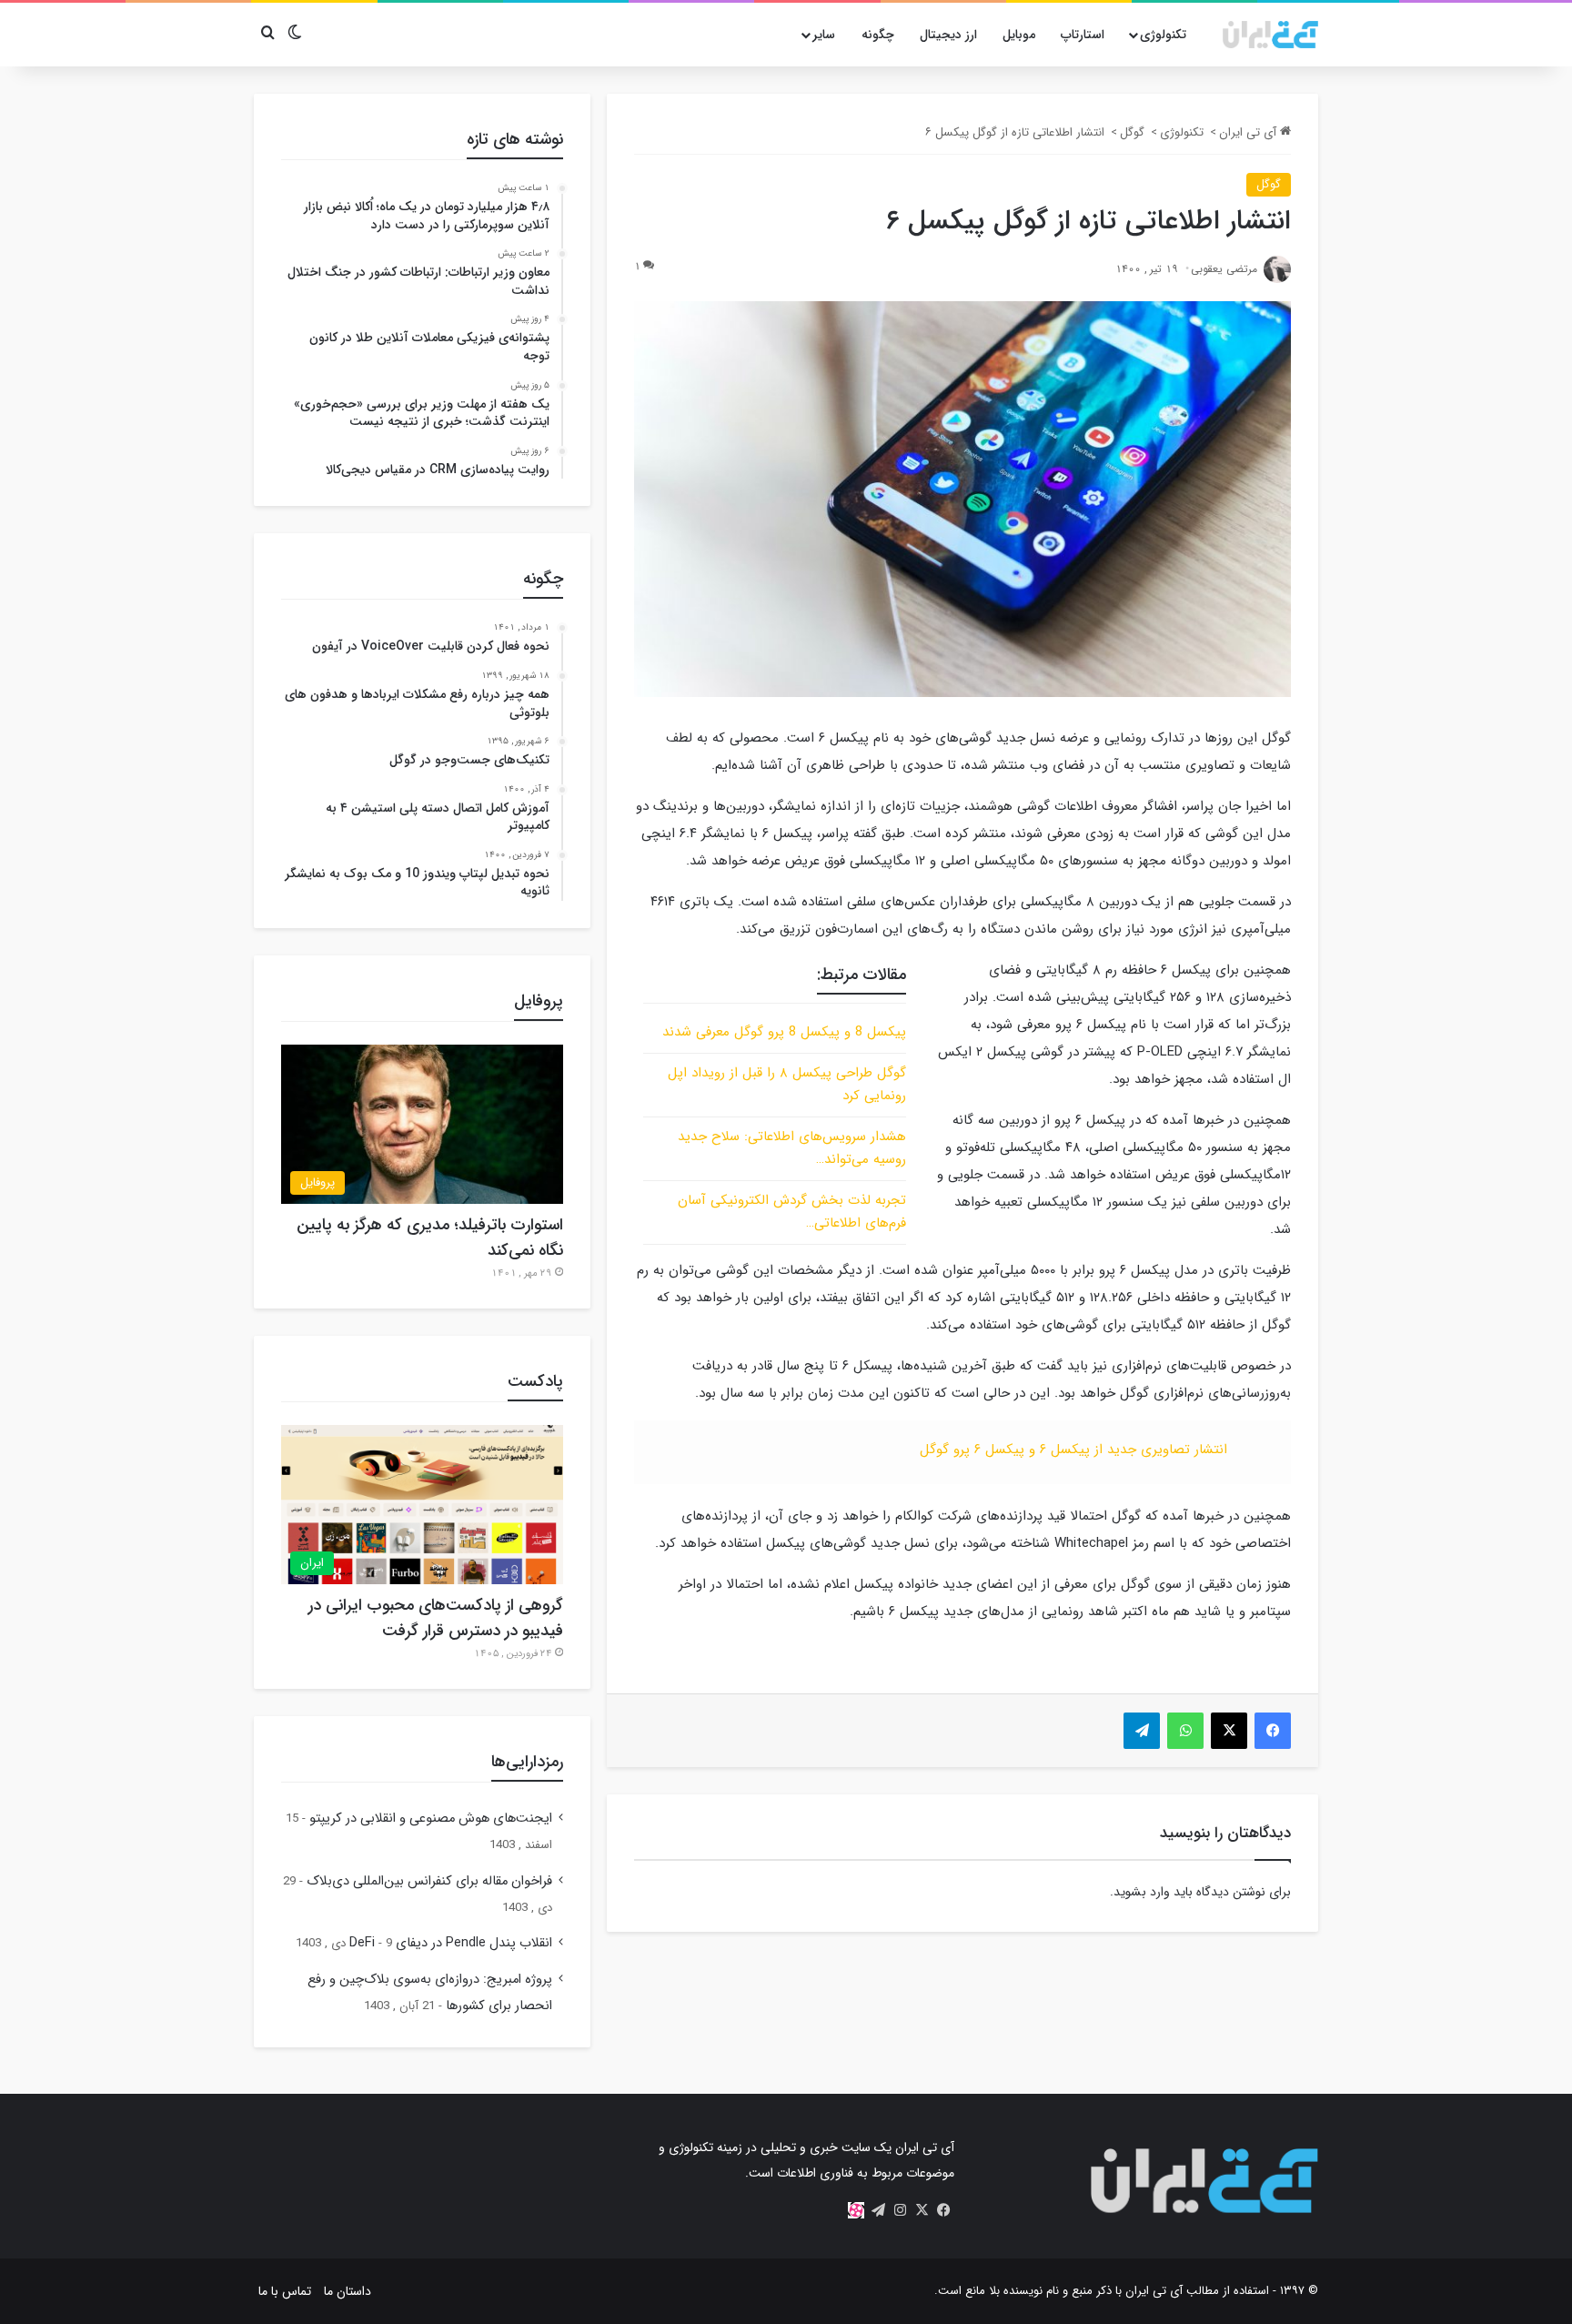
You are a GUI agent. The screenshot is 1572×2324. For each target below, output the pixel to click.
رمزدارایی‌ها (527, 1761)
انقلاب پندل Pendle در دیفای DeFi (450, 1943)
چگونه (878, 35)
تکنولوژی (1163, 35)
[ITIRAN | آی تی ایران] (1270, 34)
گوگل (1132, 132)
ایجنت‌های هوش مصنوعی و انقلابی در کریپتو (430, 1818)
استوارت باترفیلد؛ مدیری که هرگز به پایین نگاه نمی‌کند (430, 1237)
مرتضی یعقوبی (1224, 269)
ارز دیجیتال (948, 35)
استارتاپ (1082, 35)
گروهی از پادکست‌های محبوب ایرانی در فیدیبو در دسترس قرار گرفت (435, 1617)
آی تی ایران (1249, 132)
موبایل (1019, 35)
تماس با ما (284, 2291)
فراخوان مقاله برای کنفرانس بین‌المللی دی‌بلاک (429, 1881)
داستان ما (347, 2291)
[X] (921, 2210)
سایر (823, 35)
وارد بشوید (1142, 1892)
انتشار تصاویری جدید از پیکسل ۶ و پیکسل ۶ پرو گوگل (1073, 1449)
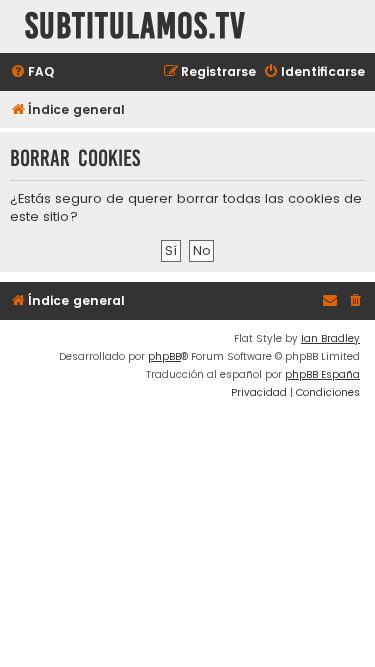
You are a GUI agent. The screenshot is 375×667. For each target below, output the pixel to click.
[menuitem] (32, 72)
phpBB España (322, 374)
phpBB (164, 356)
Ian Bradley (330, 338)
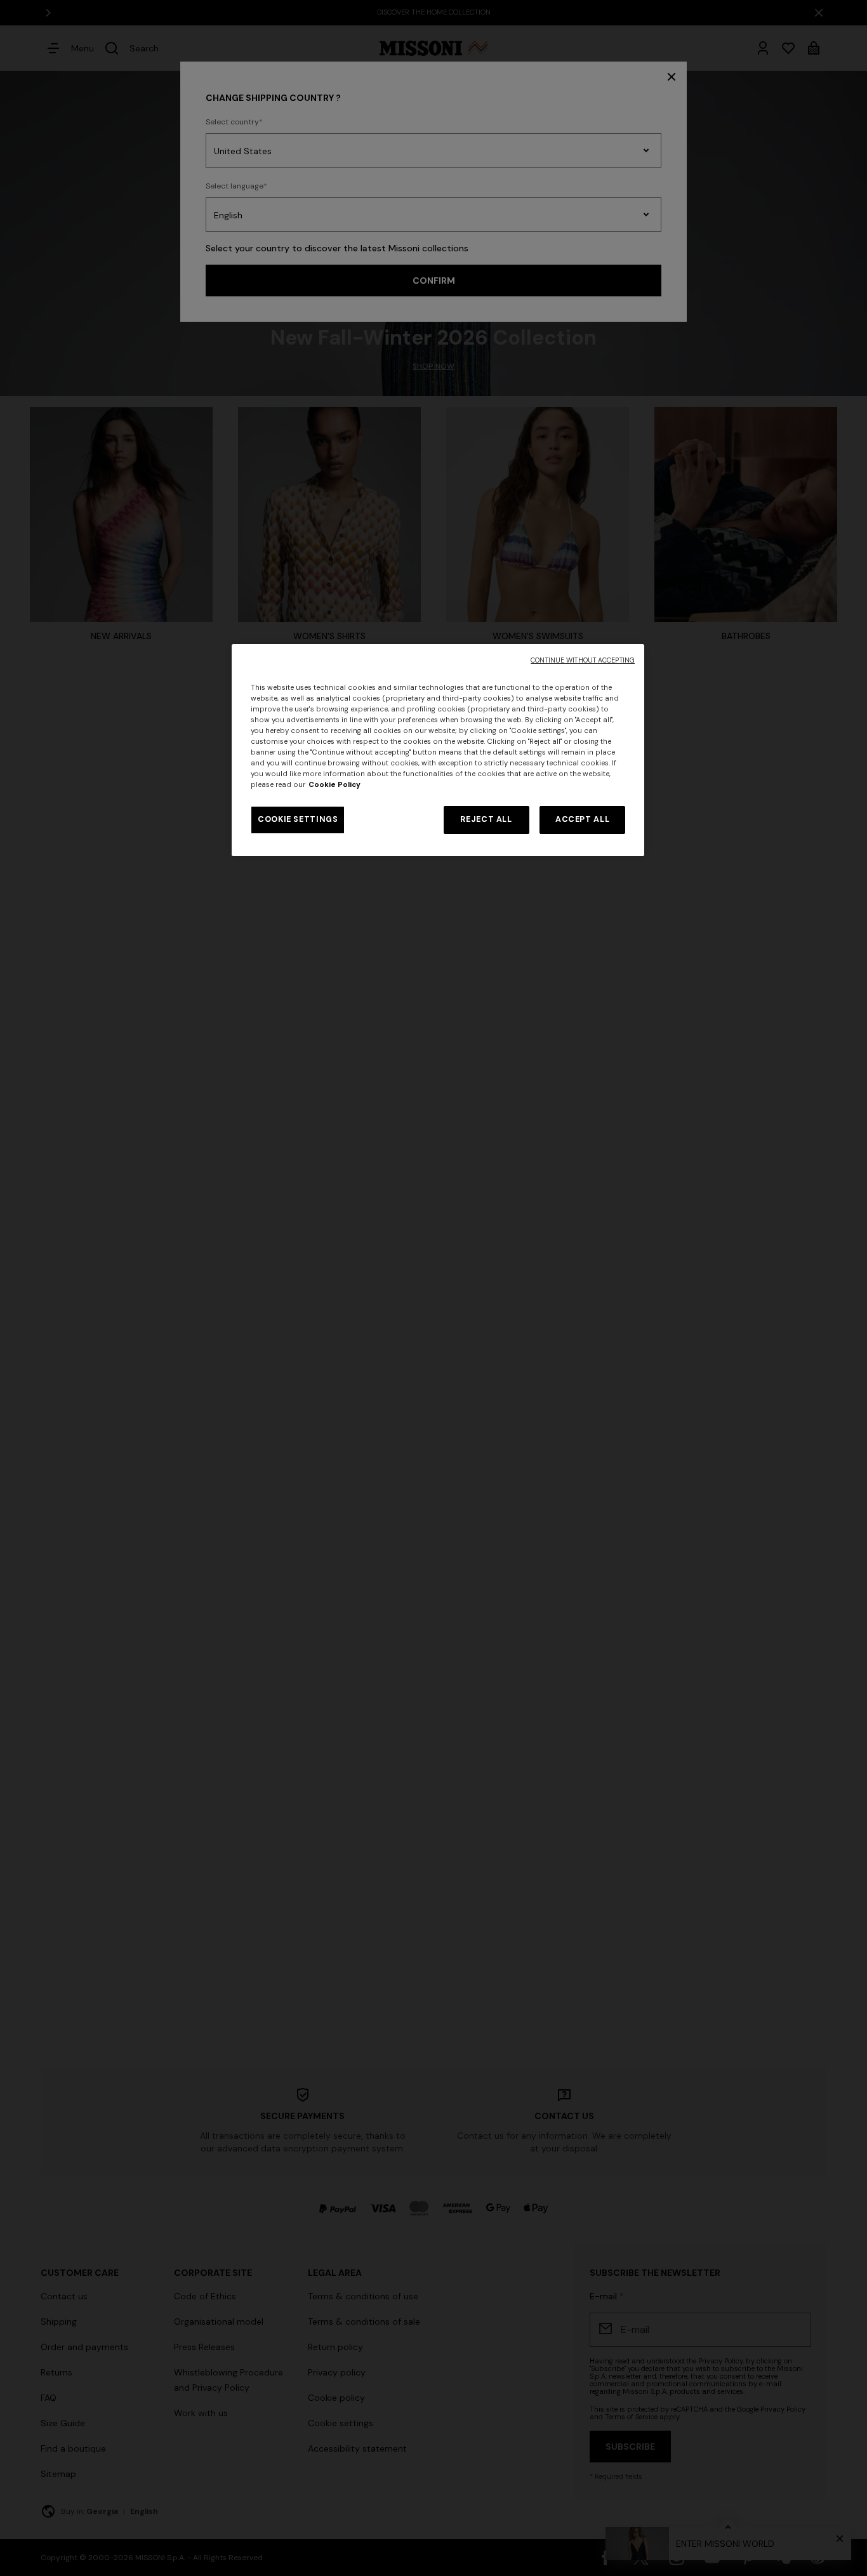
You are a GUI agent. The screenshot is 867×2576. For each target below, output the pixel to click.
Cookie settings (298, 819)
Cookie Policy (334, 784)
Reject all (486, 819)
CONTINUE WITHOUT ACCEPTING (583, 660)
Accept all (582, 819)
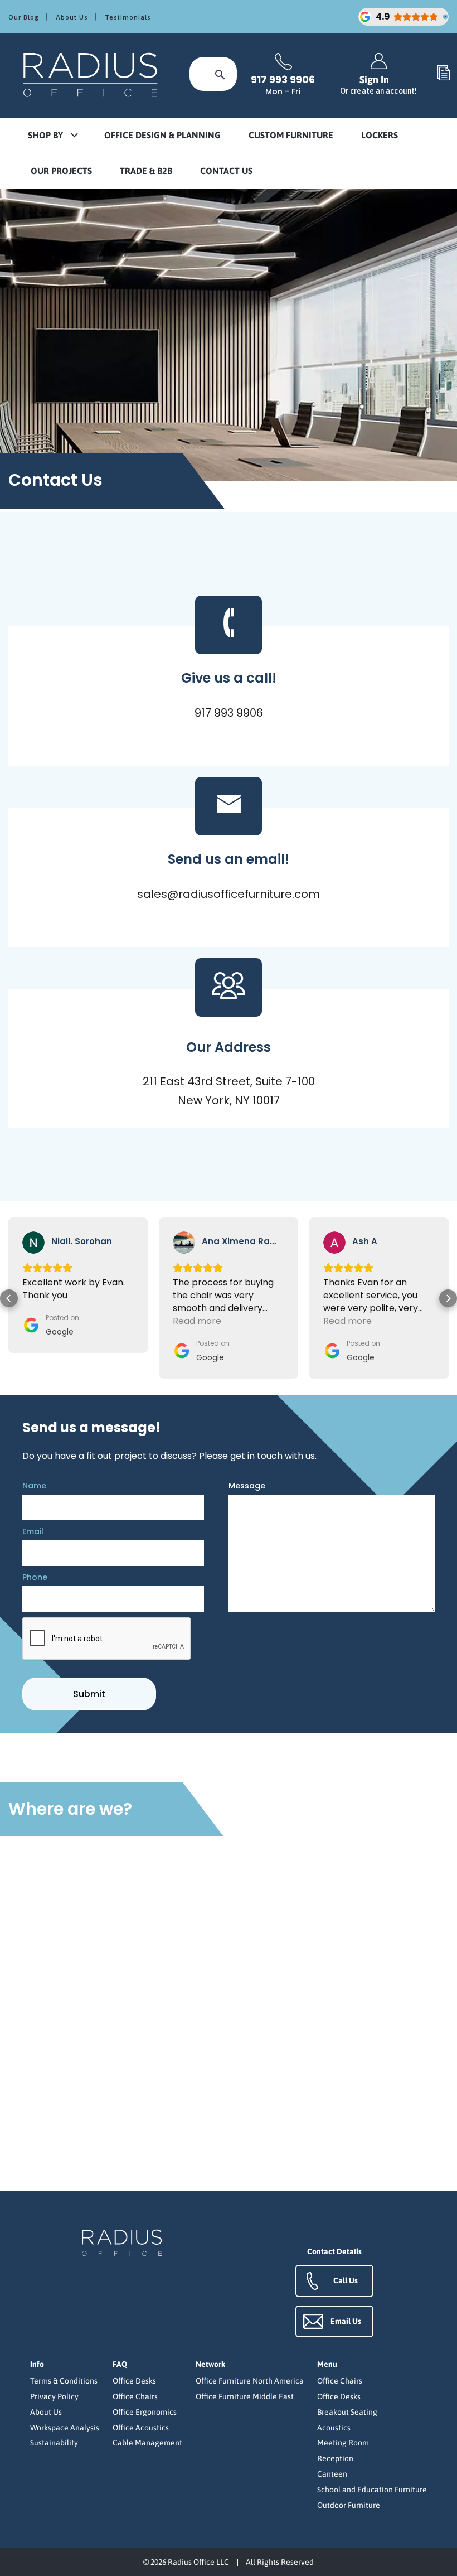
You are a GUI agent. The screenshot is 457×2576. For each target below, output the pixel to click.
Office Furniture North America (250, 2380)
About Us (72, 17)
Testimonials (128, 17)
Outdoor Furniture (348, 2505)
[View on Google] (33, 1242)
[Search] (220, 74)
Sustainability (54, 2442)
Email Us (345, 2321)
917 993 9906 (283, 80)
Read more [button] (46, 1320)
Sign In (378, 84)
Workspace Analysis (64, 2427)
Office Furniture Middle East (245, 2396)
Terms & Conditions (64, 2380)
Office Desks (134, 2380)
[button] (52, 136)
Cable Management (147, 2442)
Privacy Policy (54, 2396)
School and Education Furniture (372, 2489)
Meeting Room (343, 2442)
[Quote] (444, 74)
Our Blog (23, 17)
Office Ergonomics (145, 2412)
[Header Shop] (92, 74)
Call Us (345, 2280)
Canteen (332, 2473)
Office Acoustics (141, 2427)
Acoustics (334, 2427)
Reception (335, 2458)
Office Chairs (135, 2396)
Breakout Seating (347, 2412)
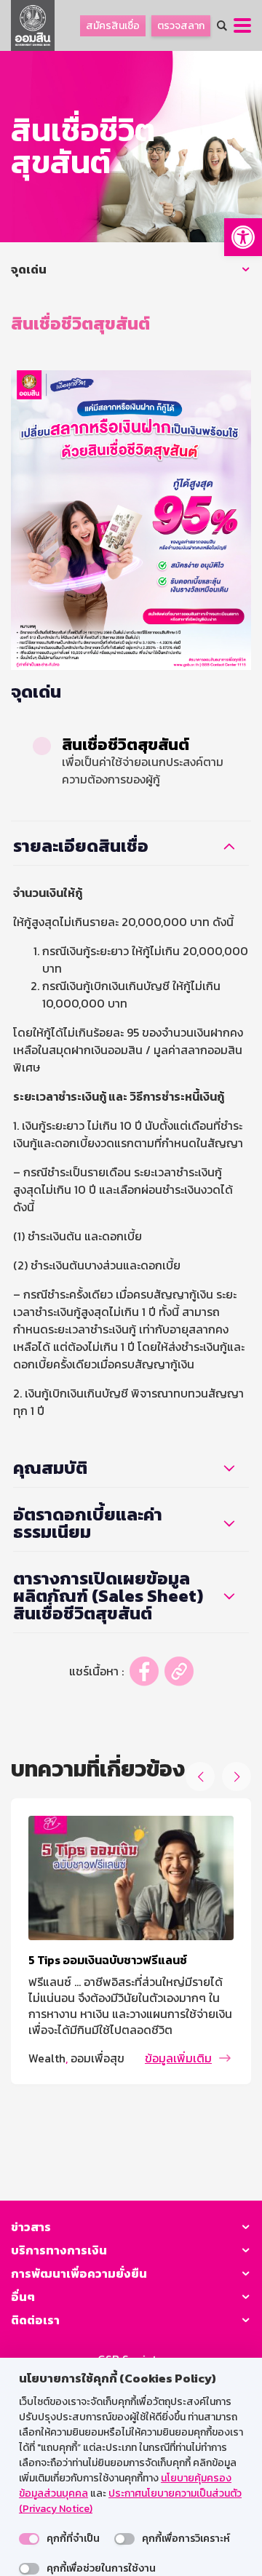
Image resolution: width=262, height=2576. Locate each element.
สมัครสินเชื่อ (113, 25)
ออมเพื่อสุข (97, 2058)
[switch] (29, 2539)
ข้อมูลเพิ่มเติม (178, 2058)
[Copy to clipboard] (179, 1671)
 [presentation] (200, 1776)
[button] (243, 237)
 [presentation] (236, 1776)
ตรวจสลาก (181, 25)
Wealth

How to complete this task →
Repeat every line above precisely; pictures do not belong in the copy.

Your solution →
You are a GUI agent. The screenshot is 1572×2324. For each target below, output the pixel to click.
رمزدارایی‌ها (527, 1761)
انقلاب پندل Pendle در دیفای DeFi (450, 1943)
چگونه (878, 35)
تکنولوژی (1163, 35)
[ITIRAN | آی تی ایران] (1270, 34)
گوگل (1132, 132)
ایجنت‌های هوش مصنوعی و انقلابی در کریپتو (430, 1818)
استوارت باترفیلد؛ مدیری که هرگز به پایین نگاه نمی‌کند (430, 1237)
مرتضی یعقوبی (1224, 269)
ارز دیجیتال (948, 35)
استارتاپ (1082, 35)
گروهی از پادکست‌های محبوب ایرانی در فیدیبو در دسترس قرار گرفت (435, 1617)
آی تی ایران (1249, 132)
موبایل (1019, 35)
تماس با ما (284, 2291)
فراخوان مقاله برای کنفرانس بین‌المللی دی‌بلاک (429, 1881)
داستان ما (347, 2291)
[X] (921, 2210)
سایر (823, 35)
وارد بشوید (1142, 1892)
انتشار تصاویری جدید از پیکسل ۶ و پیکسل ۶ پرو گوگل (1073, 1449)
You are a GUI agent. The screenshot is 375×667. For each target below, output the pixel to click.
[menuitem] (32, 72)
phpBB España (322, 374)
phpBB (164, 356)
Ian Bradley (330, 338)
You are a GUI agent. The screenshot is 867×2576. For each target below, output the pixel to click.
Cookie settings (298, 819)
Cookie Policy (334, 784)
Reject all (486, 819)
CONTINUE WITHOUT ACCEPTING (583, 660)
Accept all (582, 819)
You are a GUI agent. The screenshot is 457×2576. For each target below, output the pixel to click.
Office Furniture North America (250, 2380)
About Us (72, 17)
Testimonials (128, 17)
Outdoor Furniture (348, 2505)
[View on Google] (33, 1242)
[Search] (220, 74)
Sustainability (54, 2442)
Email Us (345, 2321)
917 993 9906 (283, 80)
Read more [button] (46, 1320)
Sign In (378, 84)
Workspace Analysis (64, 2427)
Office Furniture Middle East (245, 2396)
Terms & Conditions (64, 2380)
Office Desks (134, 2380)
[button] (52, 136)
Cable Management (147, 2442)
Privacy Policy (54, 2396)
School and Education Furniture (372, 2489)
Meeting Room (343, 2442)
[Quote] (444, 74)
Our Blog (23, 17)
Office Ergonomics (145, 2412)
[Header Shop] (92, 74)
Call Us (345, 2280)
Canteen (332, 2473)
Office Acoustics (141, 2427)
Acoustics (334, 2427)
Reception (335, 2458)
Office Chairs (135, 2396)
Breakout Seating (347, 2412)
Image resolution: width=262, height=2576. Locate each element.
สมัครสินเชื่อ (113, 25)
ออมเพื่อสุข (97, 2058)
[switch] (29, 2539)
ข้อมูลเพิ่มเติม (178, 2058)
[Copy to clipboard] (179, 1671)
 [presentation] (200, 1776)
[button] (243, 237)
 [presentation] (236, 1776)
ตรวจสลาก (181, 25)
Wealth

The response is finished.